| Exercise brief |
From the text on certified mastectomy fitters below, copy word for word the passage that starts at "Every year, more" and ends with "feel whole again.".

| Text provided |
__________________________________________________
Every year, more than 230,000 women receive a breast cancer diagnosis.
Surgical options will be discussed and many women will face an amputation of one or both breasts in addition to lengthy drug and radiation therapies. Certified mastectomy fitters play a special role in helping women feel whole again.
A Certified Mastectomy Fitter (CMF) is an allied health professional who is specifically educated and trained in the provision of breast prostheses and post-mastectomy services. This includes fitting, adjusting, or modifying devices that reflect the level of education and training received.
“I get to see the moment when a patient who has lost one or both breasts turns toward a mirror and sees herself again,” said Sue Faloon, certified mastectomy fitter with WVU Medicine Home Medical of St. Joseph’s Hospital, in Bridgeport. “It is incredibly gratifying. I hope that what I do plays a small part in helping my patients not only feel like themselves again, but also helps them continue to fight their cancer or move forward in their healing process.”
__________________________________________________
| Information provided |
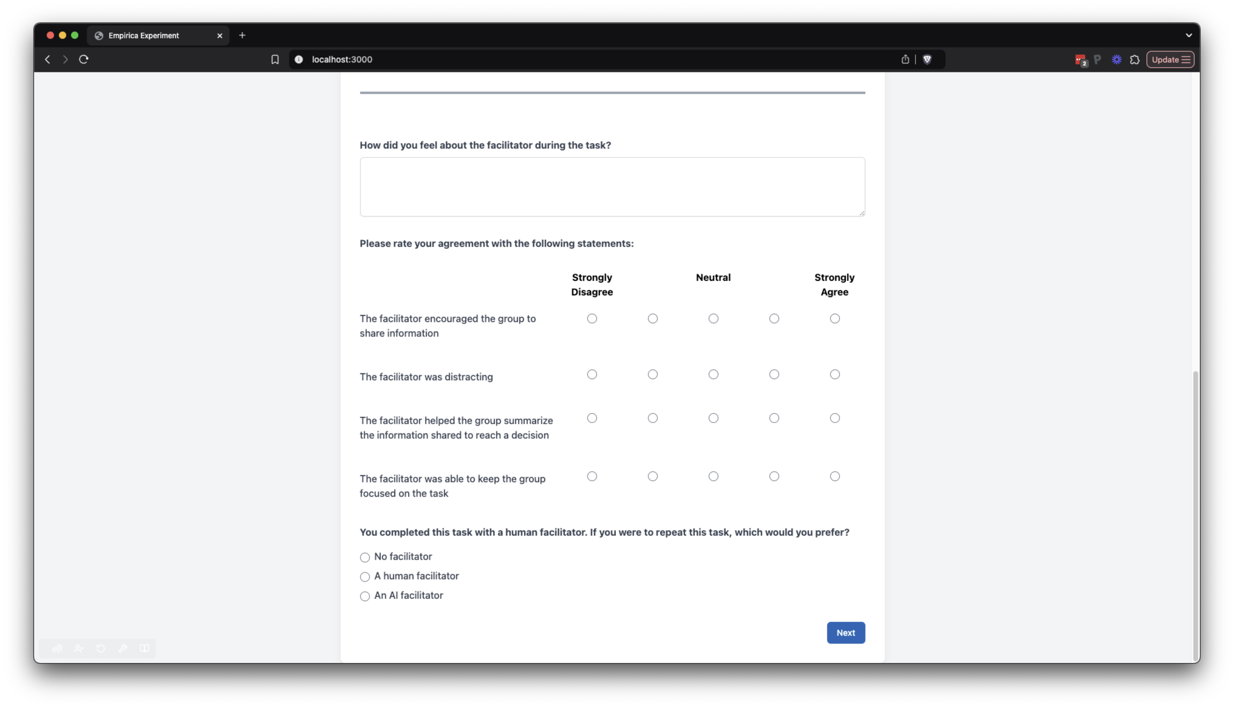Open the browser extensions puzzle icon
1234x708 pixels.
click(1135, 59)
__________________________________________________
| Solved exercise |
Every year, more than 230,000 women receive a breast cancer diagnosis.
Surgical options will be discussed and many women will face an amputation of one or both breasts in addition to lengthy drug and radiation therapies. Certified mastectomy fitters play a special role in helping women feel whole again.